El 82% de los viajeros prefiere el ferrocarril frente a los aeropuertos en los grandes corredores
La liberalización del ferrocarril y la guerra por los billetes baratos en la alta velocidad han hecho más atractivos los trenes frente a otros medios de transporte mucho más contaminantes. Según los datos de Renfe, esto ha supuesto que el tren se coma al avión en siete grandes rutas por España —el 82% de viajeros lo prefiere frente a los vuelos—, lo que tiene una consecuencia ambiental positiva: el ahorro anual de emisiones en estos corredores asciende a 512.926 toneladas de CO₂, una cifra similar a 250.000 coches de combustión circulando durante todo el año, más o menos como todos los que hay registrados en Murcia.
Las cifras que maneja la empresa pública —a las que ha tenido acceso EL PAÍS— muestran que, en los periodos de septiembre a agosto de los últimos tres años, el número de viajeros en alta velocidad no ha dejado de crecer: en Madrid-Barcelona, de 7,5 a 8,9 millones; en Madrid-Valencia, de 4,4 a 5,3; en Madrid-Málaga, de 2,1 a 3,5. En esos guarismos están incluidos también los usuarios de Ouigo e Iryo.

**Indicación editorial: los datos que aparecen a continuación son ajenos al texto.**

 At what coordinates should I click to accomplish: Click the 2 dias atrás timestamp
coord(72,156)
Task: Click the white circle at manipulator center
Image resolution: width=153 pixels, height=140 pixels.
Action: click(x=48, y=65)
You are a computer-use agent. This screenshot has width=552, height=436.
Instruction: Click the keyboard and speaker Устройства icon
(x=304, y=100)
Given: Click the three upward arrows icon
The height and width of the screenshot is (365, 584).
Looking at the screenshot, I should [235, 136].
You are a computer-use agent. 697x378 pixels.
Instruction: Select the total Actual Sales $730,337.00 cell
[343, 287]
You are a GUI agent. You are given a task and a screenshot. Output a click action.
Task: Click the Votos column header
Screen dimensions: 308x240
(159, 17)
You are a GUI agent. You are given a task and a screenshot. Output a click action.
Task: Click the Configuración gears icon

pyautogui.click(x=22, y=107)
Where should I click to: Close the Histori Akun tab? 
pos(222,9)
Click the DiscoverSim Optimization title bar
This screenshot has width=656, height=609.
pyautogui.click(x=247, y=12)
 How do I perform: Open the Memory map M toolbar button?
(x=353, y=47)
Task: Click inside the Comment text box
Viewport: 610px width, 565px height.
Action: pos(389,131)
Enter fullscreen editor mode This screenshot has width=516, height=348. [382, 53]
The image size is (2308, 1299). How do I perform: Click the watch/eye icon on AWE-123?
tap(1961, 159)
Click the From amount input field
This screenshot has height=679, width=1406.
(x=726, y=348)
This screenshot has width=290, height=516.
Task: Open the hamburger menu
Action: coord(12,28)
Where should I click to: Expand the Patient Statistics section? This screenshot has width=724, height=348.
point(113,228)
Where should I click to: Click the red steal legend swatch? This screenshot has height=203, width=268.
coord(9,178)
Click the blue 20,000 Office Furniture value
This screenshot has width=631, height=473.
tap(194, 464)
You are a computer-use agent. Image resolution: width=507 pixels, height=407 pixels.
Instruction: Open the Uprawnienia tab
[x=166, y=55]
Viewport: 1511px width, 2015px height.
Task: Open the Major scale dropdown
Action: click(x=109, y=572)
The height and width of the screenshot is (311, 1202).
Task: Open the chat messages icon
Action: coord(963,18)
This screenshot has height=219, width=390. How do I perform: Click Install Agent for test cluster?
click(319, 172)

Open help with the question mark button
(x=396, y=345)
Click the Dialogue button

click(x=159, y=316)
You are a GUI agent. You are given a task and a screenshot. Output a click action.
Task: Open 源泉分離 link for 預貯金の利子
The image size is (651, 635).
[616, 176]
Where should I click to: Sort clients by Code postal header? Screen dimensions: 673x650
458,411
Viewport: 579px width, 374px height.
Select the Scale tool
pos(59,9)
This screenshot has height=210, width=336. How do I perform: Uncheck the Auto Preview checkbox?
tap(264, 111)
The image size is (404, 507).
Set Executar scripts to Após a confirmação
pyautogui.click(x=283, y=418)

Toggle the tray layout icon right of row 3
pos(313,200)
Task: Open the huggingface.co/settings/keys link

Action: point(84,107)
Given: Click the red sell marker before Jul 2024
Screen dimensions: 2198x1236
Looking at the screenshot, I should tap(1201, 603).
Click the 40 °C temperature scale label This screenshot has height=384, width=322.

“En cuanto el tren ofrece un tiempo de viaje competitivo por debajo de las tres horas, la demanda se vuelca masivamente en el ferrocarril frente al avión. Cuando el trayecto Madrid-Barcelona tardaba siete horas, solo lo preferían el 15% de viajeros, mientras que ahora es el 83%”, explica Adrián Fernández, director de Sostenibilidad y Eficiencia Energética en Renfe.